You can find the full source code for this website in the Seam package in the directory /examples/wiki. It is licensed under the LGPL.
NOTE: This is a work in progress and is meant to be constantly updated with different scenarios so we have a single place for best practices and strategies regarding ORM persistence problems and their solutions for Seam/JPA/Hibernate apps. Much of the material in this article is based on chapter 13 of JPA/Hibernate book, Optimizing fetching and caching
and Chapter 19 Improving performance
of Hibernate Community Documentation.
In any database-driven application, the goal is to always minimize database roundtrips. Ted Neward stated this over and over again in my Intro to J2EE developmentor course several years ago. It's generally accepted for n-tier web architectures that the database is the least scalable part of your system.
In Seam apps, we need to minimize db roundtrips, avoid Hibernate LazyInitializationExceptions (LIEs) and also avoid n+1 selects problem and Cartesian products problem.
How best can we achieve these goals?
The purpose of this article is to summarize the problems and some general guidelines for optimizing performance in your Seam apps while using the Seam-managed Persistence Context (SMPC) to solve the LIEs problem.
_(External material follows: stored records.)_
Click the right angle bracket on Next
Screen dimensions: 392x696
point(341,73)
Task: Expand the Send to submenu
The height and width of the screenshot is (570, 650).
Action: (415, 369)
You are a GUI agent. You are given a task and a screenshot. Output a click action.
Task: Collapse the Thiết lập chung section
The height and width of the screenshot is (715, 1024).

Your goal is to find the best retrieval method and fetching strategy for every use case in your application; at the same time, you also want to minimize the number of SQL queries for best performance.
pg. 561 JPA/Hibernate
default fetch plan: default fetch plan that applies to a particular entity association or collection.
fetching strategy: a strategy used by Hibernate to retrieve associated objects if the application needs to navigate the association. Fetch strategies can be declared in the O/R mapping metadata, or over-ridden by a particular HQL or Criteria query.
Join fetching: Hibernate retrieves the associated instance or collection in the same SELECT, using an OUTER JOIN.
Select fetching: a second SELECT is used to retrieve the associated entity or collection. Unless you explicitly disable lazy fetching by specifying lazy="false", this second select will only be executed when you access the association.
Subselect fetching: a second SELECT is used to retrieve the associated collections for all entities retrieved in a previous query or fetch. Unless you explicitly disable lazy fetching by specifying lazy="false", this second select will only be executed when you access the association.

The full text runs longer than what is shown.